Desdichadamente À bout portant descuida el guión para centrarse únicamente en las propiedades lisérgicas de la acción, pero esta acción no es suficiente para evitar los increíbles hechos que se suceden escena tras escena. El problema no es que la historie ya se haya contado mil veces, el problema es que durante todo el filme uno está preguntándose por qué suceden los acontecimientos, por qué aparece de pronto un personaje, por qué se encuentran en determinado sitio, etc. Desde la huida del hospital con un convaleciente herido que de pronto recupera sus mejores virtudes físicas hasta la escapatoria de las ratoneras más recónditas, el filme se supera escena tras escena confiando en que la mecánica de la narración oculte la falta de estructura que sostiene la historia.

a_bout_portant-3 

El mejor  ejemplo de esta acción sin sentido se muestra en la alargada escena final de la comisaria donde, bajo una aparente muestra de cine trepidante, dos personas, de las más buscadas por la policía, pueden entrar en el recinto, y dentro del caos reinante, conseguir sus objetivos. Los planos de la policía corrupta mientras custodia a la desdichada mujer del protagonista (el papel que encarna Elena Anaya) rayan el ridículo, con esa policía encendiendo un cigarro y tirándole el humo a la embarazada para que veamos lo mala, malísima, que es.
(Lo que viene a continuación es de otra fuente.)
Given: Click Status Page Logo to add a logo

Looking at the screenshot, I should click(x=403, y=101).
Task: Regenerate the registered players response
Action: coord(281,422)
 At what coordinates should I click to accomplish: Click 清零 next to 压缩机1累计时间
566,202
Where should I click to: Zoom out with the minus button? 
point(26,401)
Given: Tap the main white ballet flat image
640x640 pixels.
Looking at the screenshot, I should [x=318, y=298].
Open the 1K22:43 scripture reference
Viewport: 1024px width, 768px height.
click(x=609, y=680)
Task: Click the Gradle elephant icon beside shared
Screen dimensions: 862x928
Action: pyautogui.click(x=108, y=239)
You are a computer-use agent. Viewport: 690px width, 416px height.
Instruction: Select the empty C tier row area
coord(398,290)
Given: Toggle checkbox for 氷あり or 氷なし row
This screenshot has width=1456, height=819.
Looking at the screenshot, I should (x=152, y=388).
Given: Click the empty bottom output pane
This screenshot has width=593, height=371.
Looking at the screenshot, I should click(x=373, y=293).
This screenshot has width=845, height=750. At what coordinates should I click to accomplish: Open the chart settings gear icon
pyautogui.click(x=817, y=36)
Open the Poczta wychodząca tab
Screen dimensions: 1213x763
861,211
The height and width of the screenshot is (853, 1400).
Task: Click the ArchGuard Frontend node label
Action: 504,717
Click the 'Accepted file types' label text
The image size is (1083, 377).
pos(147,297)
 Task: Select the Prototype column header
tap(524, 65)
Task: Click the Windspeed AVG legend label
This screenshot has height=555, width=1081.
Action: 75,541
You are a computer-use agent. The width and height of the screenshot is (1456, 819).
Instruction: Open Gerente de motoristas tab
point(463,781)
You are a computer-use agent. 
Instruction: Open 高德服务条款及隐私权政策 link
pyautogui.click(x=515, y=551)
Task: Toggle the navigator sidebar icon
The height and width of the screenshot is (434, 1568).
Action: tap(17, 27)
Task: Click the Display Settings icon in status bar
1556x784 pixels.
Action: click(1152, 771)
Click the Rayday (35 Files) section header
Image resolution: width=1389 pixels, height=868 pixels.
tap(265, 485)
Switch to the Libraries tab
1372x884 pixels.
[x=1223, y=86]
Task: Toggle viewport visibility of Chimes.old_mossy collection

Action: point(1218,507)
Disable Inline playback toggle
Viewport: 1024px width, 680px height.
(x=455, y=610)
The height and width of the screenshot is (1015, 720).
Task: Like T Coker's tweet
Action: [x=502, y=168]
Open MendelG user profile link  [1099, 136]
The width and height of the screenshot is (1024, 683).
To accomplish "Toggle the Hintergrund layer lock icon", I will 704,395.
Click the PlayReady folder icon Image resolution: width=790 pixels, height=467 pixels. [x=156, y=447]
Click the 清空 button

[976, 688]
Además, si escarbamos dentro de esa maraña de confusión que es À bout portant nos encontramos un filme acomodaticio donde no hay atisbo de crítica del sistema, que suele ser una de las características esenciales del polar francés. La historia concluye felizmente y esa felicidad se alarga mediante un epílogo donde, tras 8 años de los acontecimientos ocurridos, se termina de cerrar el círculo.

Para entender las carencias del último filme de Fred Cavaye y para comprender también lo más irritante de esta película simplemente hay que ponerla en contacto con otro ejemplo de cine policiaco, Ronin, donde la acción es esencial pero esta acción no oculta una historia bien contada. El trabajo de Frankenheimer demuestra que se puede realizar un filme de acción con unos personajes creíbles dentro de la ficción y donde el espectador asiste a un despliegue de temas que abarcan desde la traición, la lealtad o el amor. En el filme de Cavaye, tras el despliegue pirotécnico de imágenes en la pantalla no encontramos nada por debajo que incite a la mínima reflexión sobre lo que estamos viendo.

En cualquier caso, la película se ha convertido en un éxito y parece ser que su distribución ya está asegurada para más de 30 países.